The author also proposed that increased body temperature will also bring other benefits, such as maintaining physical mobility, allowing mammals to escape from the claws of large predators. After the extinction of the dinosaurs, the high body temperature capable of resisting fungal infections made mammals the dominant creatures on earth.
However, there are still many controversies surrounding this theory. First of all, the impact of fungal infections on humans is actually unknown. It is true that some fungi are pathogenic, but most fungi are harmless to the human body, so whether mammals are really just to resist fungi at the expense of raising body temperature remains to be further verified.
In addition, if more food is needed to maintain body temperature, warm-blooded animals have to increase their foraging activities, thereby prolonging their exposure to predation risk. Therefore, the consideration of the living environment is an indispensable part of the benefits and disadvantages of raising the body temperature of animals.
Lower body temperature and prolong life?
More recent research reports have shown that hypothermia can prolong life.
In 2006, American scholar Bruno Conte published this article in the top academic journal “Science”. They specifically expressed a protein called uncoupling protein 2 in nerve cells near the hypothalamus preoptic region of the mouse body temperature regulation center, which can cause local temperature rise in response to the release of heat energy. The thermoregulatory center will sensitively capture this change, and mistakenly believe that the body temperature rises, which initiates the thermoregulatory response for heat dissipation.
Bruno Conti and others established a mouse model with a body temperature of 0.3-0.6℃ lower than that of normal mice through this principle, and finally found that the average life span of mice with lower body temperature was longer than normal.

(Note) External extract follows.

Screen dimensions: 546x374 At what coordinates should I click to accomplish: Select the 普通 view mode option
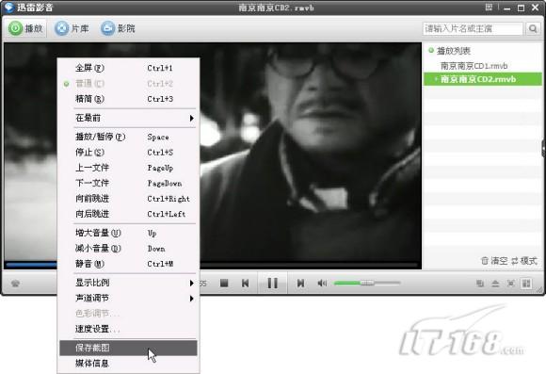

Male mice with low body temperature have an average life span of 89 days longer than normal male mice, while female mice have a longer life span of 112 days. It should be understood that for mice with an average life span of only 2-3 years, these 100 days are equivalent to one-tenth of the life span, and this change is only caused by a decrease in body temperature of less than 1°C.
The higher the body temperature, the faster the time passes
This experimental conclusion, like the theory of relativity, was published in the “Experimental Psychology Quarterly” as early as 1995. In the article, John Weldon and others at Keele University in the United Kingdom conducted research on the perception of time under the condition of changing body temperature from 1927 to 1993.

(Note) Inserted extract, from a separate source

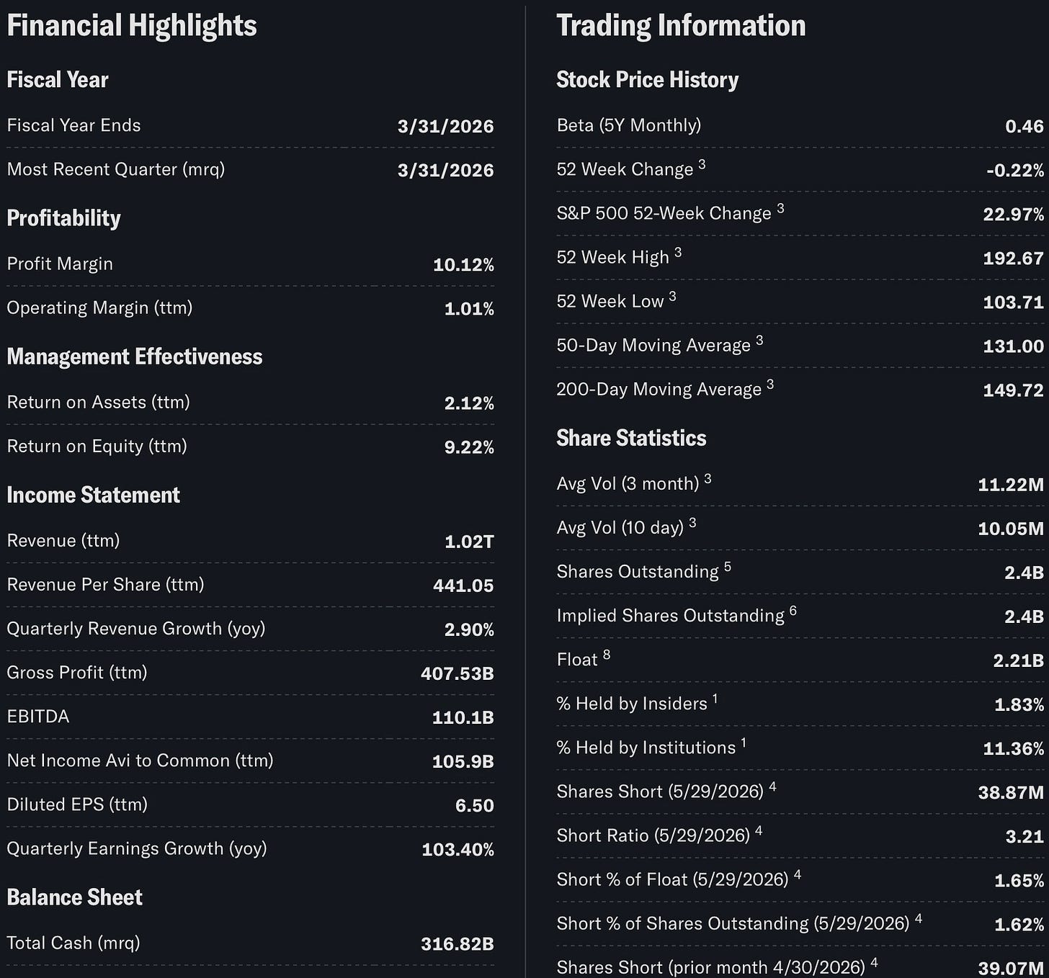Click the Diluted EPS (ttm) label
The image size is (1049, 978).
coord(77,804)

They asked subjects with different body temperatures to record “what they think” for 100 seconds with a stopwatch. They found that subjective time changes were negatively correlated with body temperature changes, that is, when the body temperature was higher than 37°C, the subjects The often felt time lapses faster (subjective time becomes shorter); when the body temperature is lower than 37°C, the opposite is true (subjective time becomes longer). The researchers speculated that it is likely that the high temperature caused the release of certain hormones, which made neurotransduction more exciting.